I regularly use LLMs to change the tone of passages of text, or make them more concise, or reformat them into bullet points, or turn them into markdown, and so on, and I only have to tell them once, alongside the content, and they do an admirably competent job — I've almost never (maybe once that I can recall) seen them add spurious details or anything, which is in line with most benchmarks I've seen (https://github.com/vectara/hallucination-leaderboard), and they always execute on such simple text-transformation commands first-time, and usually I can paste in further stuff for them to manipulate without explanation and they'll apply the same transformation, so like, the complete opposite of your multiple-prompts-to-get-one-result experience. It's to the point where I sometimes use local LLMs as a replacement for regex, because they're so consistent and accurate at basic text transformations, and more powerful in some ways for me.
They're also regularly able to one-shot fairly complex jq commands for me, or even infer the jq commands I need just from reading the TypeScript schemas that describe the JSON an API endpoint will produce, and so on, I don't have to prompt multiple times or anything, and they don't hallucinate. I'm regularly able to have them one-shot simple Python programs with no hallucinations at all, that do close enough to what I want that it takes adjusting a few constants here and there, or asking them to add a feature or two.
> And then the broken tape recorder mode! Oh god!
I don't even know what you mean by this, to be honest.
I'm really not trying to play the "you're holding it wrong / use a bigger model / etc" card, but I'm really confused; I feel like I see comments like yours regularly, and it makes me feel like I'm legitimately going crazy.
I have replied in another comment about the tape recorder thingie.
No, that's okay - as I said I might be holding it wrong :) At least you engaged in your comment in a kind and detailed manner. Thank you.

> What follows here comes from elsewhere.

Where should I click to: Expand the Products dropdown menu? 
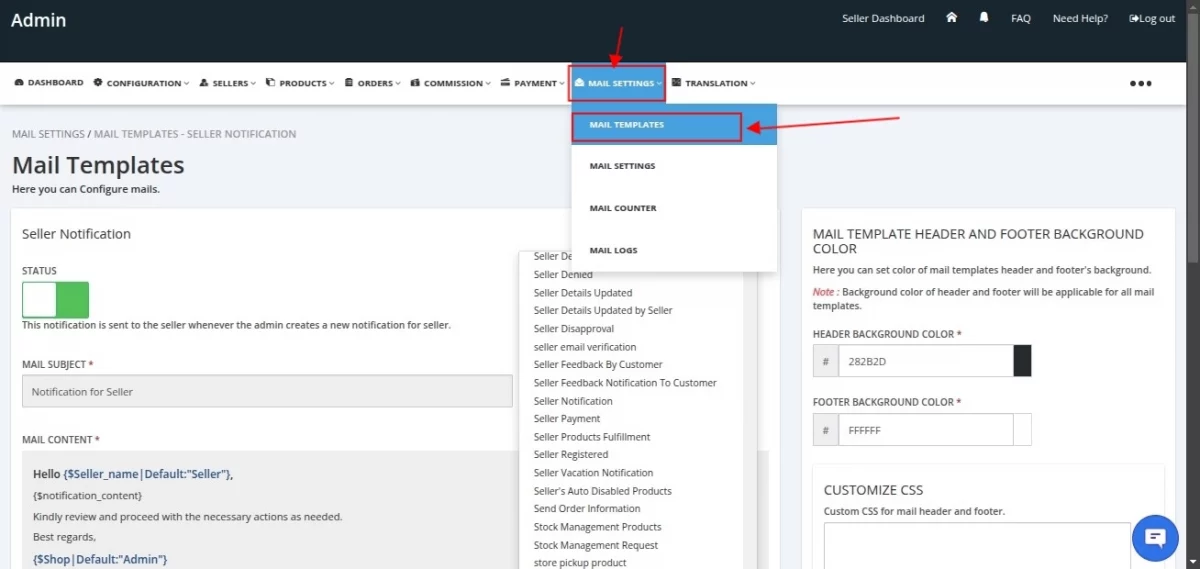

More than what it can do and what it can't do - it's a lot about how easily it can do that, how reliable that is or can be, and how often it frustrates you even at simple tasks and how consistently it doesn't say "I don't know this, or I don't know this well or with certainty" which is not only difficult but dangerous.
The other day Gemini Pro told me `--keep-yearly 1` in `borg prune` means one archive for every year. Now I luckily knew that. So I grilled it and it stood its ground until I told it (lied to it) "I lost my archives beyond 1 year because you gave incorrect description of keep-yearly" and bang it says something like "Oh, my bad.. it actually means this.. ".
I mean one can look at it in any way one wants at the end of the day. Maybe I am not looking at the things that it can do great, or maybe I don't use it for those "big" and meaningful tasks. I was just sharing my experience really.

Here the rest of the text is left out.